Unpublished rate limits and write throttling that stall integrations
Ongoing
Dropbox enforces rate limits it does not publish, returning HTTP 429 errors — including a separate too_many_write_operations limit triggered by parallel writes to the same folder — that can throttle backup tools and bulk integrations without warning.
What happened
Dropbox's API enforces rate limiting but does not publish the exact thresholds, telling developers only that the limits 'are not designed to inhibit normal applications.' When an app exceeds them, calls return HTTP 429 with reason too_many_requests and a Retry-After header indicating how long to wait. For developers that means limits can be hit unexpectedly, and the remedy — back off, batch, and optimize call patterns — must be discovered empirically rather than designed against a documented quota.

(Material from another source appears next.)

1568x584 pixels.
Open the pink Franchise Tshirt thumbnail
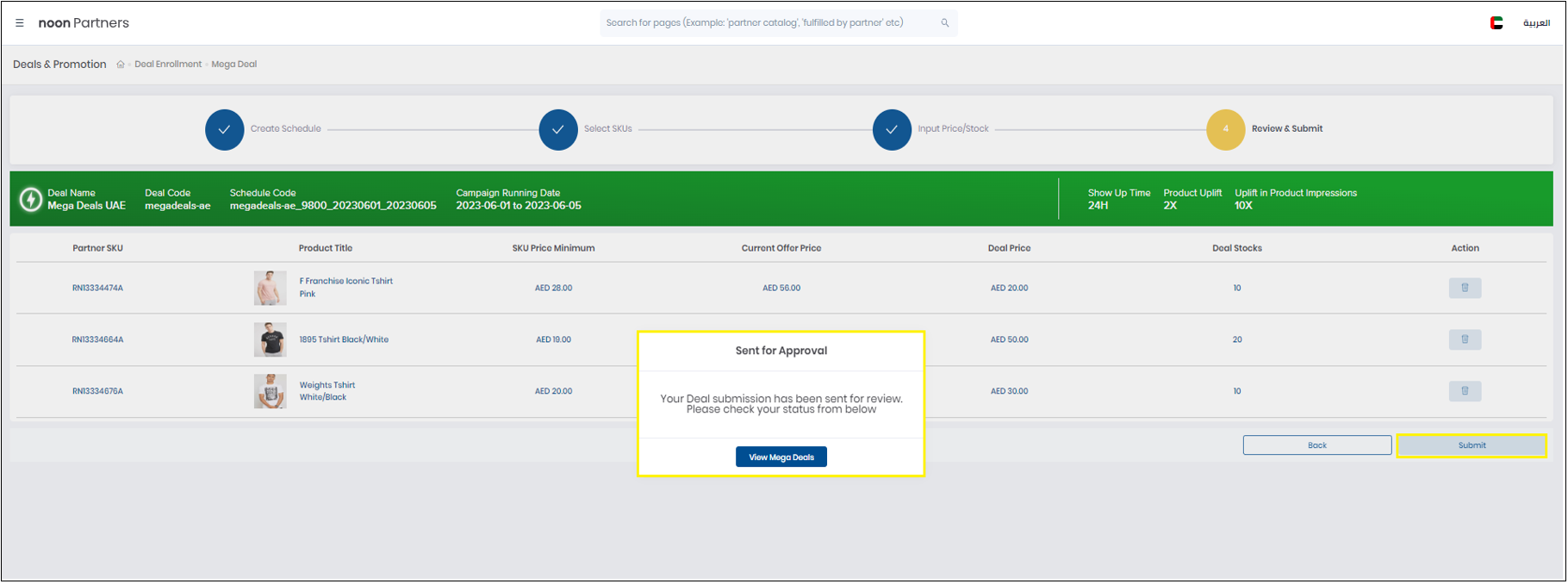[x=270, y=288]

A second, separate throttle catches write-heavy integrations: writing to a file first acquires a lock on its namespace (folder tree), and enough parallel writes to the same namespace create lock contention, returning HTTP 429 with reason too_many_write_operations. Backup, migration, and sync tools that fan out parallel uploads into one shared folder are exactly the workloads that trip this, and the documented fix (upload sessions, batch endpoints, serialized commits) again requires re-engineering. The opacity of the limits — no published numbers — makes capacity planning for large integrations a matter of trial and error.
Impact
Undisclosed limits and namespace write-contention errors are a persistent friction point for anyone building data-movement tooling on Dropbox. They surface as intermittent failures that are hard to reproduce and force developers to add retry/backoff and batching logic, raising the cost and fragility of integrations — a recurring complaint in Dropbox developer forums.